Philippe Labro est écrivain, cinéaste et journaliste. Chaque vendredi, pour CNEWS, il commente ce qu'il a vu, vécu et observé pendant la semaine. Un bloc-notes subjectif et libre.
LUNDI 10 JUIN
Avec quelques jours de décalage, on ne peut s’empêcher de repenser aux journées des 4, 5 et 6 juin dernier. En effet, deux anniversaires totalement opposés furent suivis par le monde entier. D’une part, à Portsmouth, en Grande-Bretagne, le 5 juin, dignitaires anglais, français et américains entamaient la série de cérémonies pour commémorer le 75e anniversaire du Débarquement – le fameux «jour le plus long» du 6 juin 1944.
A travers tous les rites, un mot fondamental était répété et célébré : «freedom», la liberté. Coïncidence du calendrier, le 4 juin nous rappelait aussi l’exact contraire : le massacre de Tiananmen, à Pékin, en 1989, il y a tout juste trente ans. Un pouvoir, celui de Deng Xiaoping et Yang Shangkun, tuait des étudiants, parce qu’ils manifestaient précisément pour la liberté. Brutalité inouïe, nuit de cauchemar, 10 000 morts – les chiffres réels demeurent inconnus. L’image historique d’un petit homme, debout devant une ligne de chars qui n’osent plus avancer, le monde entier l’a revue, tandis qu’en Chine, ce fut le silence absolu. Aucune mention des blindés roulant sur les corps des ouvriers et intellectuels, dont les restes étaient ramassés au bulldozer. Personne n’a le droit de parler de Tiananmen dans la Chine d’aujourd’hui, plus puissante que jamais. J’ai relevé cette phrase d’un écrivain légendaire, Lu Xun : «Les mensonges écrits avec de l’encre ne sauraient dissimuler une vérité écrite avec du sang.»
MARDI 11 JUIN
C’est décidément la saison des anniversaires. Ce soir, à Paris, dans une ville de plus en plus asphyxiée par les travaux, dans un magma de véhicules sous une pluie désagréable, d’innombrables membres de la presse, du spectacle, de la politique, de la culture et de la mode se réunissent autour de Constance Benqué et Olivier Royant pour fêter les 70 ans de Paris Match. C’est une foule de noms et de visages notoires – la liste serait trop longue.
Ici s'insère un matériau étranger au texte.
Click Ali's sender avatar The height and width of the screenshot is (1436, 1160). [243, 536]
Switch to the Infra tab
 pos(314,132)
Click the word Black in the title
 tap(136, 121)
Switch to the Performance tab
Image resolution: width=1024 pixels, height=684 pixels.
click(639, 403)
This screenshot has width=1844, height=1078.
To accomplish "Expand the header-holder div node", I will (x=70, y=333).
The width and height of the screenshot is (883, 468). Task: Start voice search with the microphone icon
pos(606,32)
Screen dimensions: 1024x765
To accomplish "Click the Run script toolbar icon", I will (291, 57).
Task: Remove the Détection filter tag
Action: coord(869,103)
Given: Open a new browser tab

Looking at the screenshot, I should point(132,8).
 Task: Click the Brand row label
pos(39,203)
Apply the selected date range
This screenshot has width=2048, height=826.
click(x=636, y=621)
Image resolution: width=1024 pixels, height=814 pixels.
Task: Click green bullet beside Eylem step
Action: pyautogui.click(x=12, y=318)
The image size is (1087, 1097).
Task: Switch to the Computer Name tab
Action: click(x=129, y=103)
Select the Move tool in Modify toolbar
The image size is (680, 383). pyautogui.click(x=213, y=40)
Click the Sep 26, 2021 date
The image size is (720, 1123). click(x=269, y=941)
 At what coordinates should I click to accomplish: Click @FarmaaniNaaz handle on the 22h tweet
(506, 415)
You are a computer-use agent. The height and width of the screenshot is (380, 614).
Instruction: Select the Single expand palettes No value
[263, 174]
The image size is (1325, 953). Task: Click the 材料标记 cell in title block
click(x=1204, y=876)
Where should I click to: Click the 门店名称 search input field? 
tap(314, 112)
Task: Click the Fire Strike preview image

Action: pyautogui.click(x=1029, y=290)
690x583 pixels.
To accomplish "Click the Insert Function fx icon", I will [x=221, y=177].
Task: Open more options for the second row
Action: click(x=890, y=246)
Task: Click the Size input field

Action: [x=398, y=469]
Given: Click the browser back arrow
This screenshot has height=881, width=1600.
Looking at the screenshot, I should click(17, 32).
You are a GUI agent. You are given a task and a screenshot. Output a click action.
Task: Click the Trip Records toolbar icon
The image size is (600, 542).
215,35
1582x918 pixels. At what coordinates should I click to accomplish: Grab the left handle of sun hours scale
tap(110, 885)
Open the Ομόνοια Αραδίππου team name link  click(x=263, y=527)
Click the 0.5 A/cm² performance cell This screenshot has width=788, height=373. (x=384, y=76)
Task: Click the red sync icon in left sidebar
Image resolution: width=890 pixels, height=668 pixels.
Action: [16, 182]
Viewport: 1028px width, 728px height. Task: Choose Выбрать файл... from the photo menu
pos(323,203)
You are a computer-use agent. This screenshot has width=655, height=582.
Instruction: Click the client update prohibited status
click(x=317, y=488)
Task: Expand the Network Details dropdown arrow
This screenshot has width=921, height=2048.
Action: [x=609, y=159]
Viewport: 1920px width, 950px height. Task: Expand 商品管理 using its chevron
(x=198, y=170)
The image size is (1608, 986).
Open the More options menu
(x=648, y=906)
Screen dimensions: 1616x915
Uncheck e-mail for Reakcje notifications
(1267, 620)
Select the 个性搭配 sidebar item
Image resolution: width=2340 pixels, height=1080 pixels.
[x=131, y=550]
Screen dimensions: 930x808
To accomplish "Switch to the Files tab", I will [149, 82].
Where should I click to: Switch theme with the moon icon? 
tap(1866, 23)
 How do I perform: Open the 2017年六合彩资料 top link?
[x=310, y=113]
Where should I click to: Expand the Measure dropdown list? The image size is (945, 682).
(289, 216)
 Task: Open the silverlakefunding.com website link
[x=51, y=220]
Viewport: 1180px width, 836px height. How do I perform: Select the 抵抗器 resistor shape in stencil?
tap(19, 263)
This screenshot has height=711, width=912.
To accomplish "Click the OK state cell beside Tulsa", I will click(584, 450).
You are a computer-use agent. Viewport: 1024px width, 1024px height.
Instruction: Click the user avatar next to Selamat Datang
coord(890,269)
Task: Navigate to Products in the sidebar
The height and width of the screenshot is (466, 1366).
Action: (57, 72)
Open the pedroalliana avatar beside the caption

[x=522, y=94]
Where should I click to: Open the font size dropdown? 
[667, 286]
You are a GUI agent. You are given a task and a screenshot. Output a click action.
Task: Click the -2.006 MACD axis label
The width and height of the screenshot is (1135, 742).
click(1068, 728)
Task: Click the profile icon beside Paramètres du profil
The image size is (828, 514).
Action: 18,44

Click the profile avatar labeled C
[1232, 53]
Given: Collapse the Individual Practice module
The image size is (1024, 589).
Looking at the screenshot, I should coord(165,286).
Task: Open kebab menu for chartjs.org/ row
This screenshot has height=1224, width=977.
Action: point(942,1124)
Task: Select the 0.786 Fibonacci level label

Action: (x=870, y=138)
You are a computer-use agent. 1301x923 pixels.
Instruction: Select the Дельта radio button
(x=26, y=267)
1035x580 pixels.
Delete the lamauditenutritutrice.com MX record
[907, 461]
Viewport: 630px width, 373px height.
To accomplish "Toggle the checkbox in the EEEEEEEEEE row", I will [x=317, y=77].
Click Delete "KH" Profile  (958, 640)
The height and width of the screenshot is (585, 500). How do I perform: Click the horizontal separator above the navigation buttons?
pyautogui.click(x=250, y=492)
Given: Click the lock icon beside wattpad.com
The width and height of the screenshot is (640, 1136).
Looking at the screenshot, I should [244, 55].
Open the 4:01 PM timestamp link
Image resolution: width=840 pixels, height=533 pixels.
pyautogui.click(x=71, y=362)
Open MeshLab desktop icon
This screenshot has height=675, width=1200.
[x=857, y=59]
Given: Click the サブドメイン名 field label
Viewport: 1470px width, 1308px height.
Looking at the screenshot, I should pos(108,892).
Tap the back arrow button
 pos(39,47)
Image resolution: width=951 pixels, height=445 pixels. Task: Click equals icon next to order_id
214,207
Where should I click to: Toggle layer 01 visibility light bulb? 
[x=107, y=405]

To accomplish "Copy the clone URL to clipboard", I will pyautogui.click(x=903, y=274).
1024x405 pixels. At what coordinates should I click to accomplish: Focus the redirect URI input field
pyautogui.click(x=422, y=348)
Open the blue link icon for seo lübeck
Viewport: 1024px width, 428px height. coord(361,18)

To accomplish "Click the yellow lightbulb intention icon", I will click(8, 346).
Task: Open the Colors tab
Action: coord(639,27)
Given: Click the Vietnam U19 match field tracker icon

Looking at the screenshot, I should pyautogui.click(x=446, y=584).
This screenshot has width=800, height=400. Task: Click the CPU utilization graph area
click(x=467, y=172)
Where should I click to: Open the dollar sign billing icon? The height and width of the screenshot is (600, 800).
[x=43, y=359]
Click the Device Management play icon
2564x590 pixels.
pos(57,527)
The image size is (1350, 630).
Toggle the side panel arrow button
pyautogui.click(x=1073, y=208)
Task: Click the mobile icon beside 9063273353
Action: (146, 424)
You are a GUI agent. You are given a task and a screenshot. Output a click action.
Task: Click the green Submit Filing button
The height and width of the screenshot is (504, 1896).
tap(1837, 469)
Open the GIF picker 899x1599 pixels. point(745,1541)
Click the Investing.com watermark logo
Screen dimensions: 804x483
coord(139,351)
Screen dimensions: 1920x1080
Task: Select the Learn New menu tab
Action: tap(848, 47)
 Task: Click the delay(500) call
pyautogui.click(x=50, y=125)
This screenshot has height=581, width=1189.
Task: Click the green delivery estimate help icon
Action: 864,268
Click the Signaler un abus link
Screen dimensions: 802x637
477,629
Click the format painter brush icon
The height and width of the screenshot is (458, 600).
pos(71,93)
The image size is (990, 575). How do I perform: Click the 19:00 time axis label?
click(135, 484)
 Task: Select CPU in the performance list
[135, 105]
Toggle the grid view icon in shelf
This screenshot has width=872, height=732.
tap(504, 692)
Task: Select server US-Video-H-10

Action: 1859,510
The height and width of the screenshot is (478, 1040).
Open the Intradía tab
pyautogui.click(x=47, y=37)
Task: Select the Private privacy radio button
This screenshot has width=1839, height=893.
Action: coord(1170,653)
Il faut signaler l’étonnant hors-série intitulé Secret des couvertures, sorti à cette occasion. Quelque 3 650 couvertures en l’espace de soixante-dix ans, avec, comme le raconte Patrick Mahé, qui fut un grand rédacteur en chef, l’exigence d’un choix, la force d’un portrait, d’un geste, d’une image. L’homme sur la Lune, Mao en noir et blanc, les tours de Manhattan, la mort de JFK, le tsunami de Phuket, les présidents et les stars, Johnny (plus de quatre-vingts couvertures), De Gaulle et Bardot, les Bleus étoilés de 1998, comme ceux de 2018, la mort de Brel, les chirurgiens du cœur, des scoops à la douzaine (l’affaire Mazarine Pingeot), les guerres (le Vietnam, la Cote 881)… C’est extraordinaire, la richesse et la puissance de ces «couv». Selon Patrick Mahé : «Une couverture attire l’œil, aimante vers le kiosque. C’est un enjeu majeur.» Il raconte quelques-uns des scoops qui ont marqué l’histoire de ce magazine, sans doute le dernier dans son genre (l’hebdomadaire américain Life était le plus lu, et il a disparu). On apprend, par exemple, comment des photos clandestines de «l’état de guerre» en Pologne, en 1981, avaient été récupérées dans un sandwich enveloppé d’aluminium et déposé dans la poubelle de la voiture d’un train partant de Varsovie pour Paris. Il y a, dans les longues et vibrantes pages de Mahé, illustrées par ces flamboyantes et surprenantes couvertures, de quoi écrire le roman vrai d’une certaine forme de journalisme.
Autre anniversaire. Celui des «Incollables». Né il y a trente ans, ce jeu, imaginé comme une anti-corvée de devoirs de vacances s’est vendu à 60 millions d’exemplaires dans le monde, dont 38 aux Etats-Unis et 12 en France. C’est grâce au succès de ces «Incollables» que les ingénieux créateurs ont pu, par la suite, lancer Mon quotidien, seul journal français conçu pour les écoliers et les lycéens. Autre preuve que, à l’heure du digital, la presse «papier» peut encore survivre et surprendre.